Work instructions: After locating the line with "Given: Show help for WordPress debug mode" in the entries below, output it and each following line up to and including the line with "Export verse Al-Imran 50 as PDF", exactly and without pictures.

Dataset:
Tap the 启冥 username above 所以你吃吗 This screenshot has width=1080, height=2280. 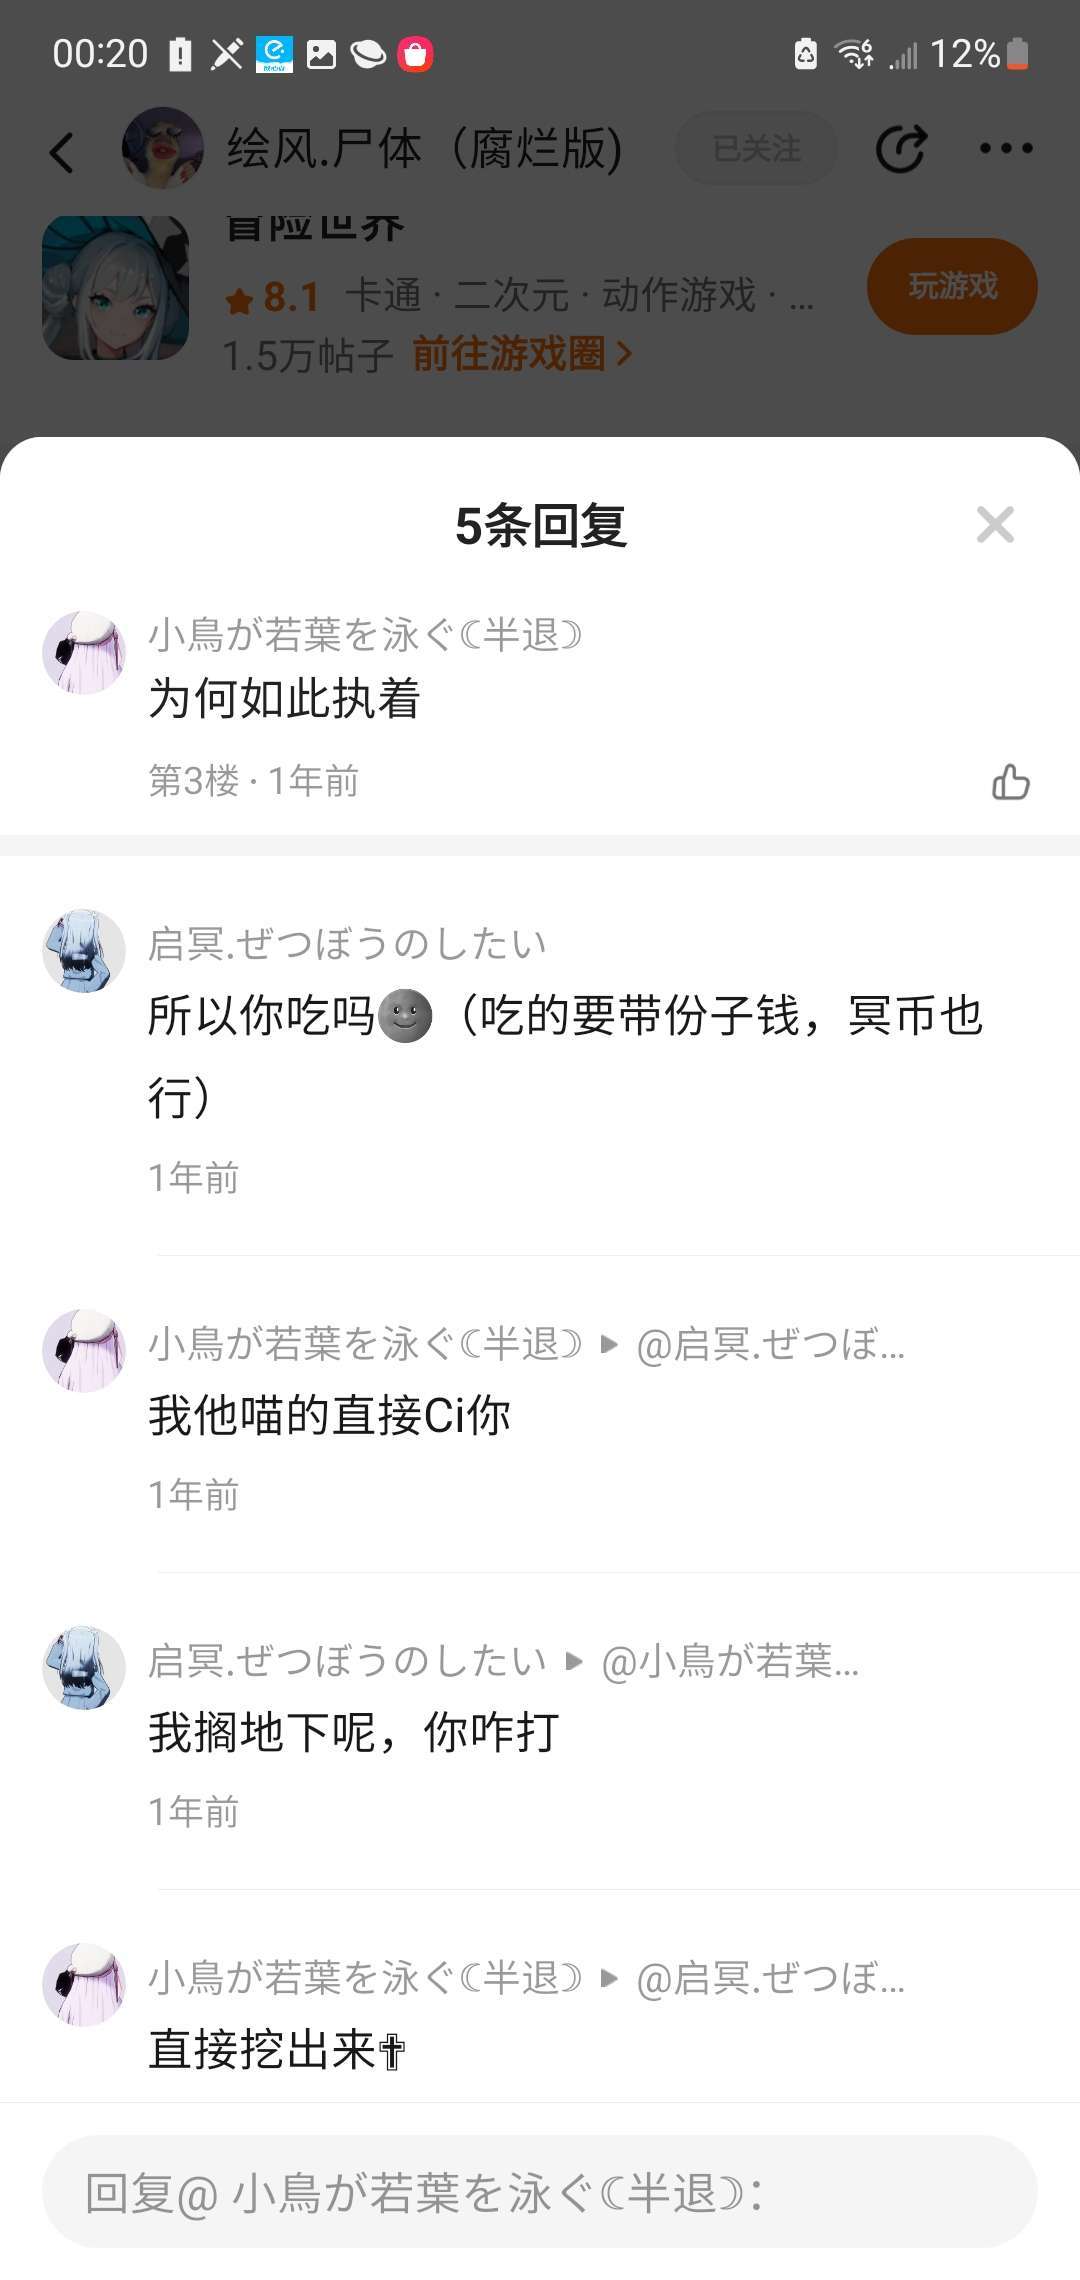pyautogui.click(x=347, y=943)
==
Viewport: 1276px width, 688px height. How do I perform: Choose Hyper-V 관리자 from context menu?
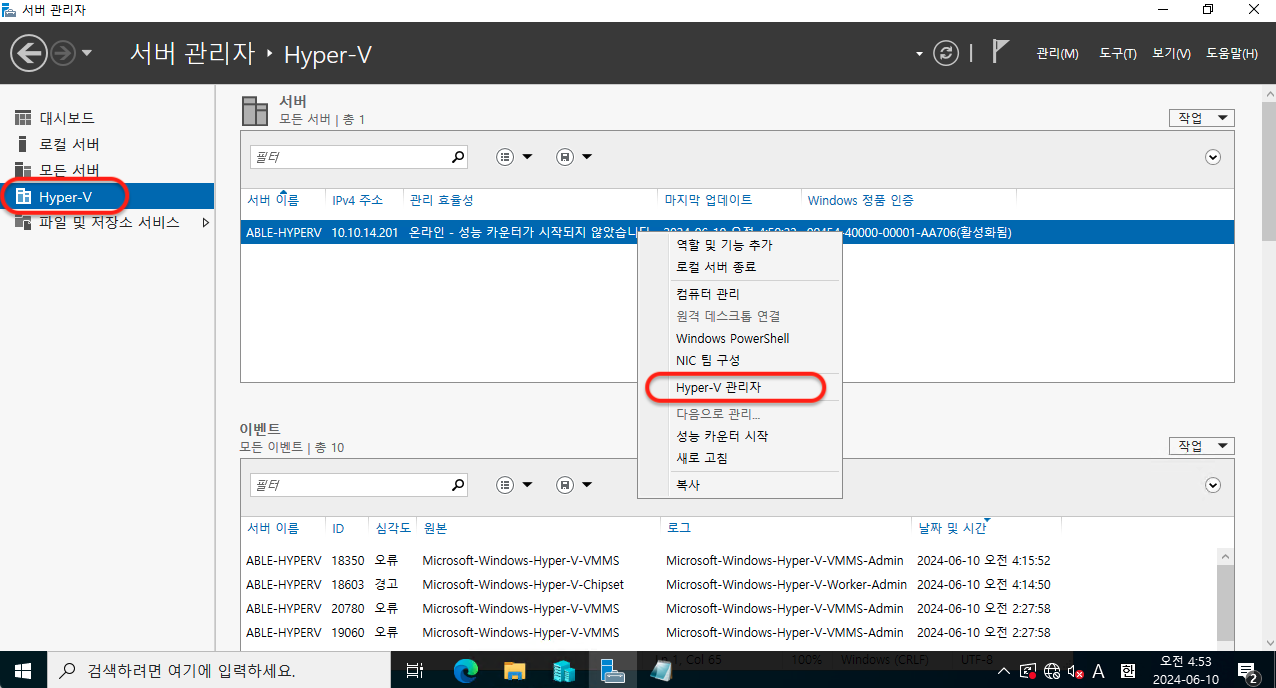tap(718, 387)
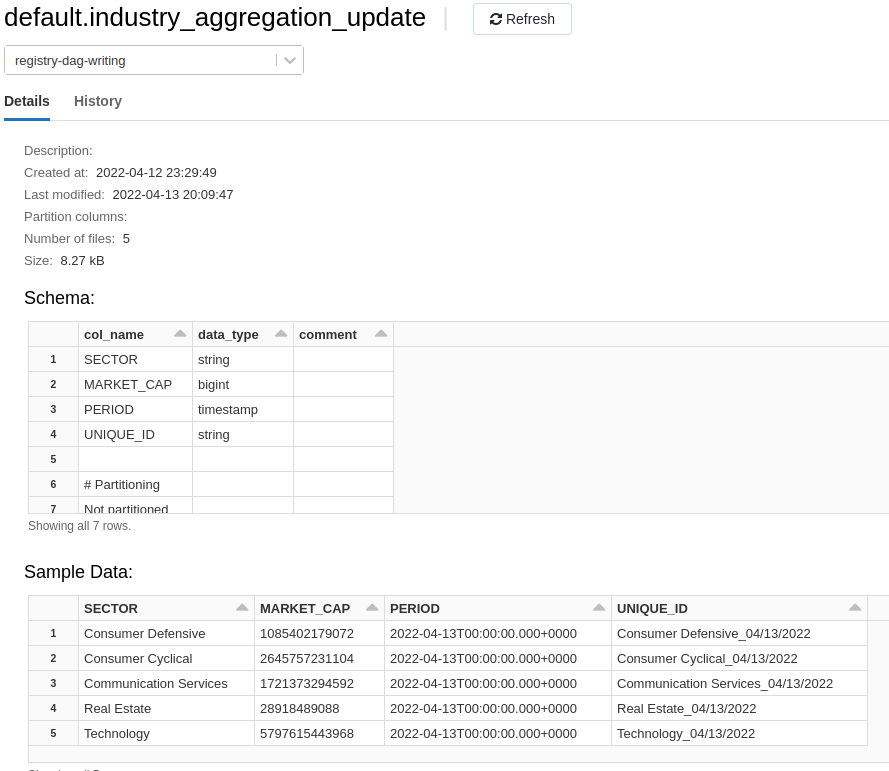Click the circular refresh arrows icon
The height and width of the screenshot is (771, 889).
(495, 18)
...
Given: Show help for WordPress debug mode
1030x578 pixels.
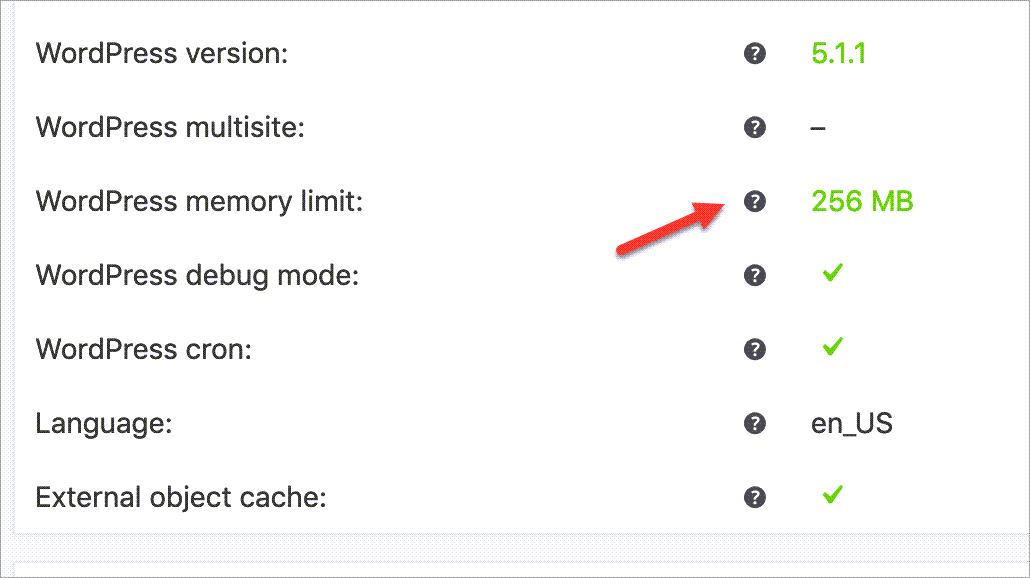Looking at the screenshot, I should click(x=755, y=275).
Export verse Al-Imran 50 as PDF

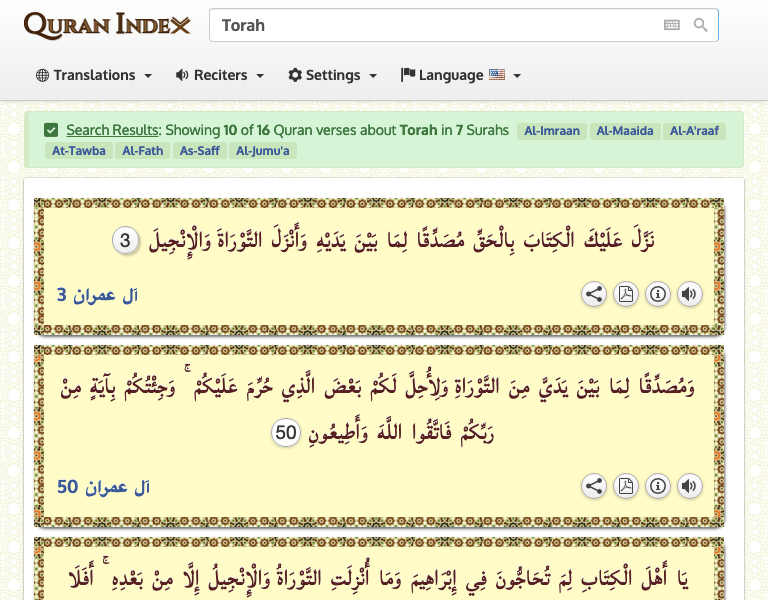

Response to this task:
Given: Show help for WordPress debug mode
1030x578 pixels.
Looking at the screenshot, I should click(x=755, y=275).
Export verse Al-Imran 50 as PDF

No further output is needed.